*Source data*:
▬▬▬▬▬▬▬▬▬▬

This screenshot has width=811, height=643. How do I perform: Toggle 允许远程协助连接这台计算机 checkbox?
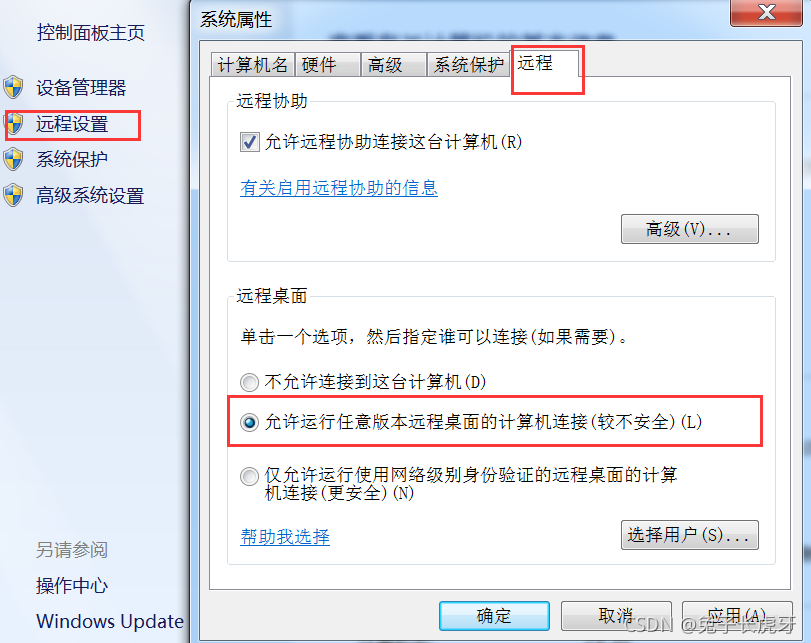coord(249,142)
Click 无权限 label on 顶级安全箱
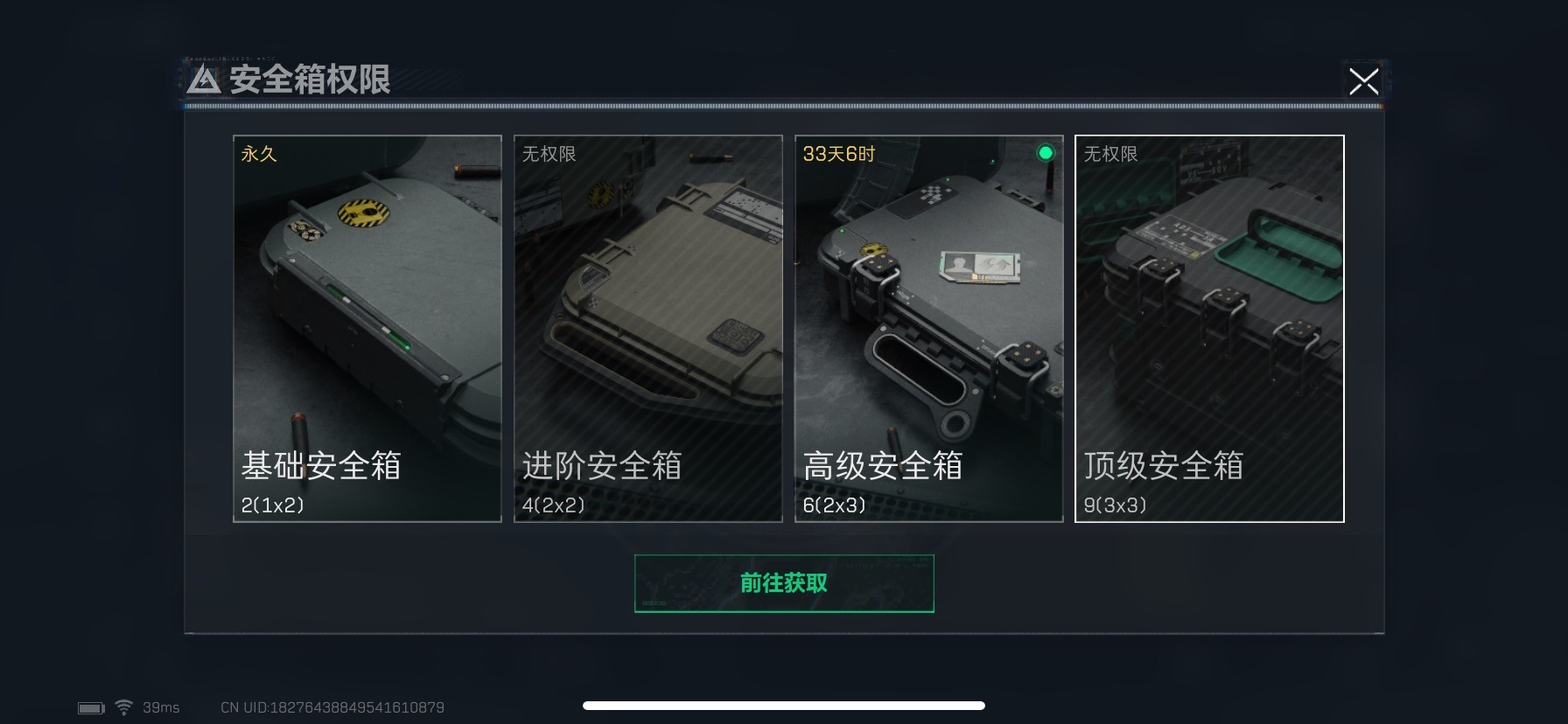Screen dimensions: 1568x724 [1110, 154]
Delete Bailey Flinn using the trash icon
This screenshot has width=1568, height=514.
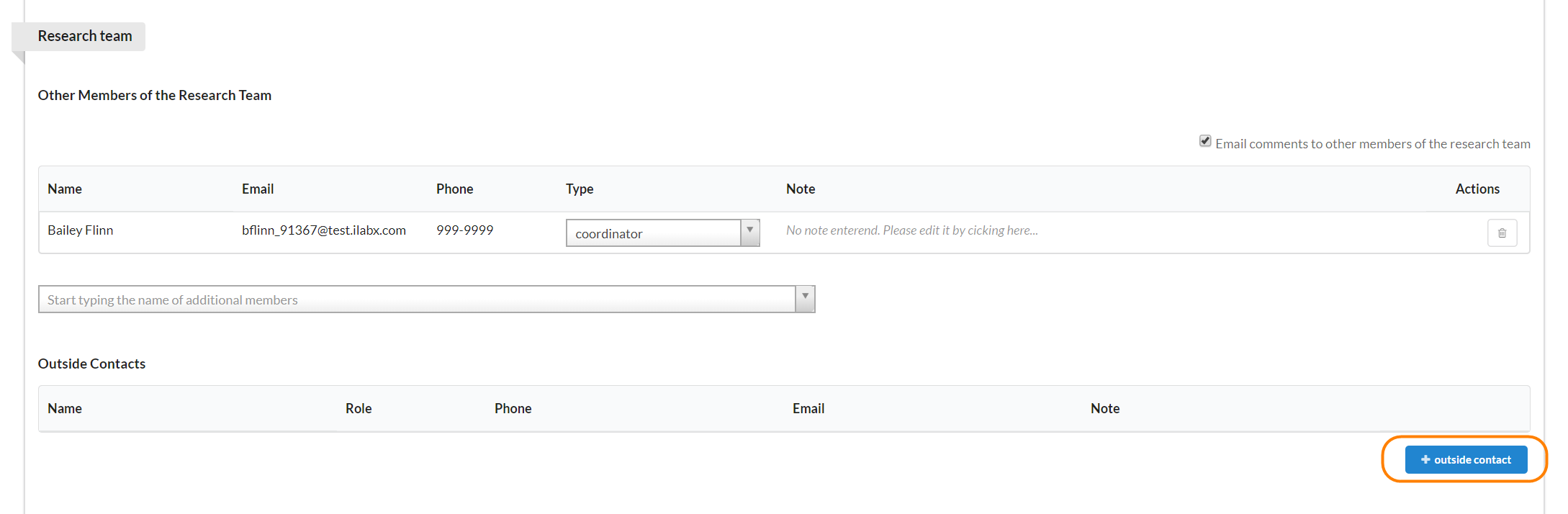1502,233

▬▬▬▬▬▬▬▬▬▬

*Task goal*: Return the complete material above exactly, with no picture.

*Response to the exercise*:
This screenshot has width=811, height=643. How do I perform: Toggle 允许远程协助连接这台计算机 checkbox?
coord(249,142)
Click 无权限 label on 顶级安全箱
Screen dimensions: 1568x724 [1110, 154]
Delete Bailey Flinn using the trash icon
This screenshot has width=1568, height=514.
1502,233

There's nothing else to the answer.